Tell me what you think. I’d like to see you revise your approach somewhat so that its clear to your readers that the problem you had with the book isn’t that you “don’t get” satire, but that in your opinion, Morrow’s satirical approach didn’t overcome your own natural gravity on the subject.
You can see the result here. Her intent and her success at eliciting “writing worth reading” without interjecting her own voice makes her editing, for all of us at BiblioBuffet, “worth listening to.”
Though she has no formal training in content editing, her managerial experience, extensive reading, instinctive people skills, overriding passion for literary excellence, and high ethical standards has imbued our publication with style and elegance because all of us strive to meet her standards.

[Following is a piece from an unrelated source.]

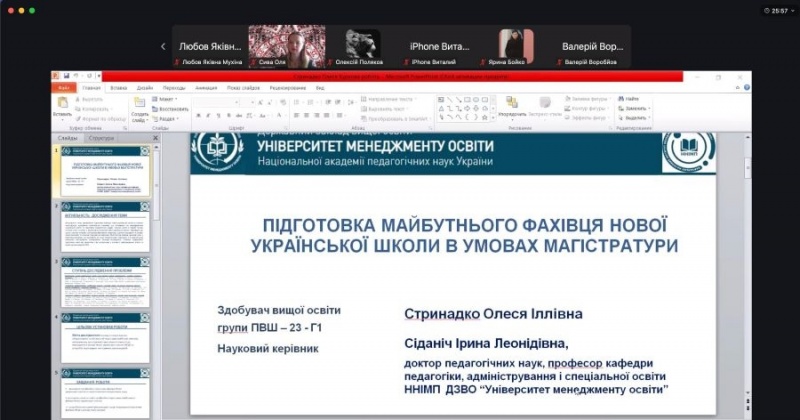
Task: Open the Файл menu button
Action: (x=64, y=88)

Not long ago, Lauren Baratz-Logsted called BiblioBuffet the “New Yorker of the Internet,” and Nicki and I both want to live up to that honorable title. It’s our work together along with the contributors that helps us achieve that. I owe more than I can say to Nicki, whose words you will never see except in her column, but whose spirit infuses the site as much as my own.
Note: I sent this off to Nicki for comment prior to posting it. Her response is worth posting too: You say lots of nice things—thank you! And really, thank you because you gave me the opportunity to try my hand at editing and you’ve been so supportive. So really most of the credit is due to you for being the kind of publisher who allows your employees to find their best level.